I work for a nonprofit organization. Lots of people have a lot of misconceptions about what that means, exactly, but what it means to me is that every day, I get up to go to work for something I believe in that benefits people other than myself – though I do, directly and indirectly, experience benefits as well. I’m paid. I have fantastic fringe benefits. I have amazing coworkers. I am inspired and humbled by the young people we serve. And every year, about this time, I get to read dozens and dozens of applications from people all over our great nation who are interested in dedicating a year of their life – and in many cases, two years - in service to their country through community organizations. They make virtually no money. They have virtually no fringe benefits. All they want is to be a part of something that helps someone else.
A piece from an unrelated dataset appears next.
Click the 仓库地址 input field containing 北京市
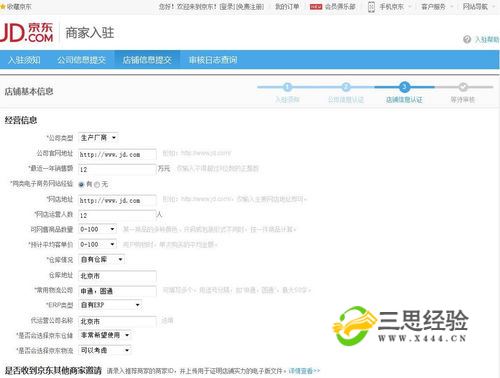 [117, 276]
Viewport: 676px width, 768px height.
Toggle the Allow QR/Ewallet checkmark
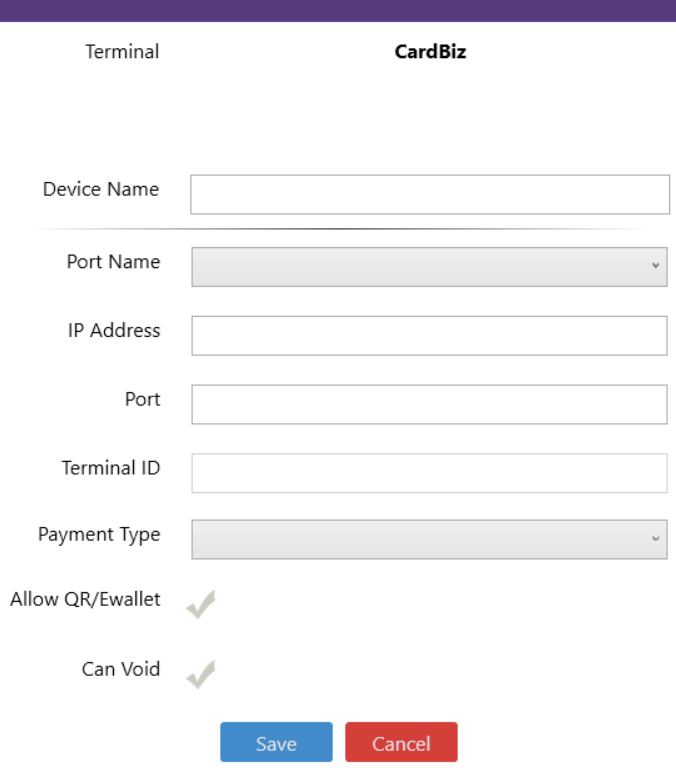(x=201, y=604)
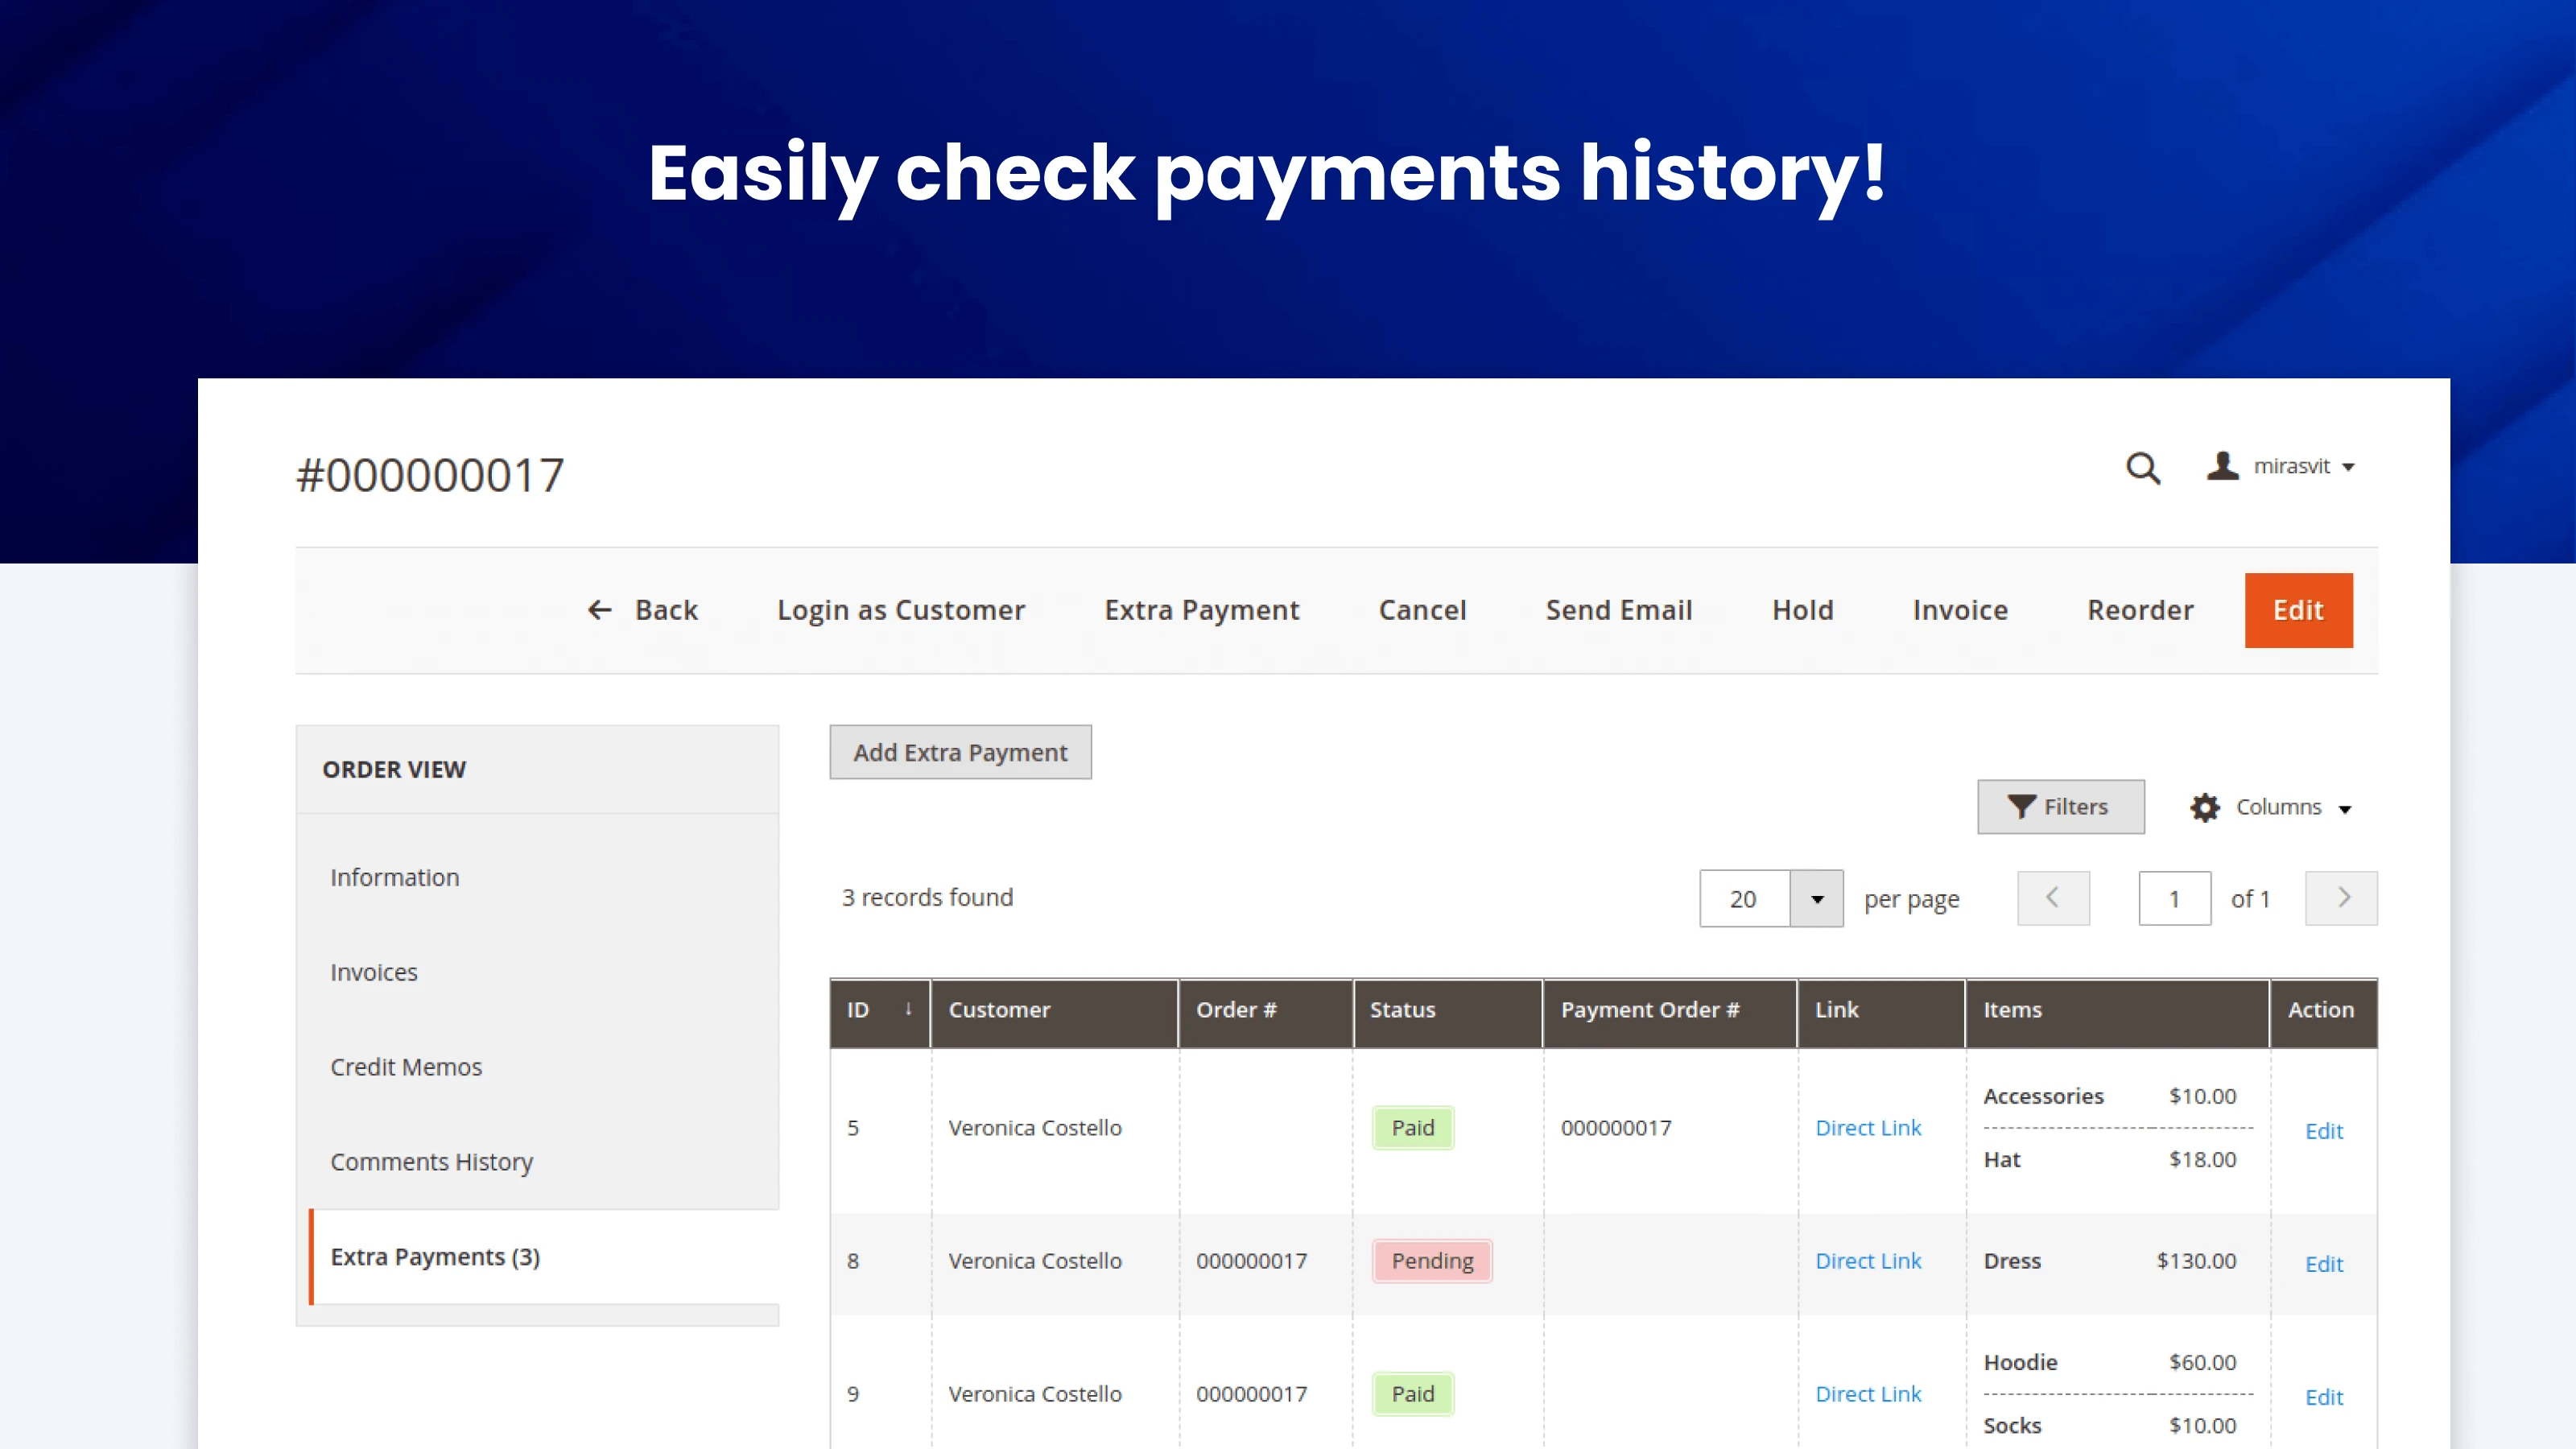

I’ve been reviewing these applications for quite a few years now – but this year, it’s a little different. People from all over the country – not just Minnesota, not just the Twin Cities – are applying for national service here. Some of them are married. Some of them have kids. Some of them were the first in their families to attend college and are now completing Masters’ programs. Some of them are a few or several years out of college. Cynics will chalk it up to a lousy economy. I chalk it up to our President. They have heard the call to service and they have answered it. “I am asking you to believe, not just in my ability to bring about a real change in Washington, I’m asking you to believe in yours.”

It’s one thing to hope. It’s one thing to be asked. It’s quite another, as many AmeriCorps members will tell you, to live on less than $11,000 per year. But they do it. Without complaint, and without remorse. This year, as I wade through application after application of diverse, highly qualified, highly motivated, and highly inspired individuals applying to work with my organization, I am moved from hope to belief in my fellow citizens, in my country and in my President. Or, as one of my coworkers so succinctly put it: “People were skeptical, but the world really did get better over night when Obama took office.”